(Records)
==============================

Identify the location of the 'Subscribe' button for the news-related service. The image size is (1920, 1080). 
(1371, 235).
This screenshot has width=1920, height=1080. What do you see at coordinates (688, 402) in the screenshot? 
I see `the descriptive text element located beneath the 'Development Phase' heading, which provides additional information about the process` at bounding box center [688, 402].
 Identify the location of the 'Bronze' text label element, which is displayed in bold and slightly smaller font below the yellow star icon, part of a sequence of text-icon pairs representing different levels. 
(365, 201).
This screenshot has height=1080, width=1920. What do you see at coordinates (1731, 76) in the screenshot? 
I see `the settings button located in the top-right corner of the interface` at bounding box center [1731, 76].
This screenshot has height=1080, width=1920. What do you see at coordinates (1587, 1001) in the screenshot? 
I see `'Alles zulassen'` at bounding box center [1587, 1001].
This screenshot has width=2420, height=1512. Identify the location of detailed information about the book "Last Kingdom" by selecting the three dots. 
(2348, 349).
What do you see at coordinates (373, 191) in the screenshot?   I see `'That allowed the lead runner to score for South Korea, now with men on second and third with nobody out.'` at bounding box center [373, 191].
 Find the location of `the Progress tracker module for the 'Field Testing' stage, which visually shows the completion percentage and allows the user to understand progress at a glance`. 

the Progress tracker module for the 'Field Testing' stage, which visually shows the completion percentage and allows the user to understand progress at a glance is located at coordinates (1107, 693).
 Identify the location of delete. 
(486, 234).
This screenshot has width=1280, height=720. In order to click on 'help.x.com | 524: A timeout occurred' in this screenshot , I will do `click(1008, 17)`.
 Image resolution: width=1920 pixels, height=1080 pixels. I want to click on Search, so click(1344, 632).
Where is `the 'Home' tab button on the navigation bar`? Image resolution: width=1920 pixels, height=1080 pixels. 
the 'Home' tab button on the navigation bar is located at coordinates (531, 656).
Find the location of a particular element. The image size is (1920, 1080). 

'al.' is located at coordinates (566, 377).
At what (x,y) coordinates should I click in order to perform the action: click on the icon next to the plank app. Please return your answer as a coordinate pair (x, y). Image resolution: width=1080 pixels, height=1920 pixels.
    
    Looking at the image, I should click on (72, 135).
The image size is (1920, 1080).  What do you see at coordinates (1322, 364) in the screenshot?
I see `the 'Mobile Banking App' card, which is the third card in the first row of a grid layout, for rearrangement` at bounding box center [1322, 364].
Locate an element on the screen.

==============================

Task goal:
Please format the lines above as a numbered list, omitting any blank lines.

The result:
1. Identify the location of the 'Subscribe' button for the news-related service. The image size is (1920, 1080). 
2. (1371, 235).
3. This screenshot has width=1920, height=1080. What do you see at coordinates (688, 402) in the screenshot? 
4. I see `the descriptive text element located beneath the 'Development Phase' heading, which provides additional information about the process` at bounding box center [688, 402].
5.  Identify the location of the 'Bronze' text label element, which is displayed in bold and slightly smaller font below the yellow star icon, part of a sequence of text-icon pairs representing different levels. 
6. (365, 201).
7. This screenshot has height=1080, width=1920. What do you see at coordinates (1731, 76) in the screenshot? 
8. I see `the settings button located in the top-right corner of the interface` at bounding box center [1731, 76].
9. This screenshot has height=1080, width=1920. What do you see at coordinates (1587, 1001) in the screenshot? 
10. I see `'Alles zulassen'` at bounding box center [1587, 1001].
11. This screenshot has width=2420, height=1512. Identify the location of detailed information about the book "Last Kingdom" by selecting the three dots. 
12. (2348, 349).
13. What do you see at coordinates (373, 191) in the screenshot?   I see `'That allowed the lead runner to score for South Korea, now with men on second and third with nobody out.'` at bounding box center [373, 191].
14.  Find the location of `the Progress tracker module for the 'Field Testing' stage, which visually shows the completion percentage and allows the user to understand progress at a glance`. 
15. the Progress tracker module for the 'Field Testing' stage, which visually shows the completion percentage and allows the user to understand progress at a glance is located at coordinates (1107, 693).
16.  Identify the location of delete. 
17. (486, 234).
18. This screenshot has width=1280, height=720. In order to click on 'help.x.com | 524: A timeout occurred' in this screenshot , I will do `click(1008, 17)`.
19.  Image resolution: width=1920 pixels, height=1080 pixels. I want to click on Search, so click(1344, 632).
20. Where is `the 'Home' tab button on the navigation bar`? Image resolution: width=1920 pixels, height=1080 pixels. 
21. the 'Home' tab button on the navigation bar is located at coordinates (531, 656).
22. Find the location of a particular element. The image size is (1920, 1080). 
23. 'al.' is located at coordinates (566, 377).
24. At what (x,y) coordinates should I click in order to perform the action: click on the icon next to the plank app. Please return your answer as a coordinate pair (x, y). Image resolution: width=1080 pixels, height=1920 pixels.
25.     Looking at the image, I should click on (72, 135).
26. The image size is (1920, 1080).  What do you see at coordinates (1322, 364) in the screenshot?
27. I see `the 'Mobile Banking App' card, which is the third card in the first row of a grid layout, for rearrangement` at bounding box center [1322, 364].
28. Locate an element on the screen.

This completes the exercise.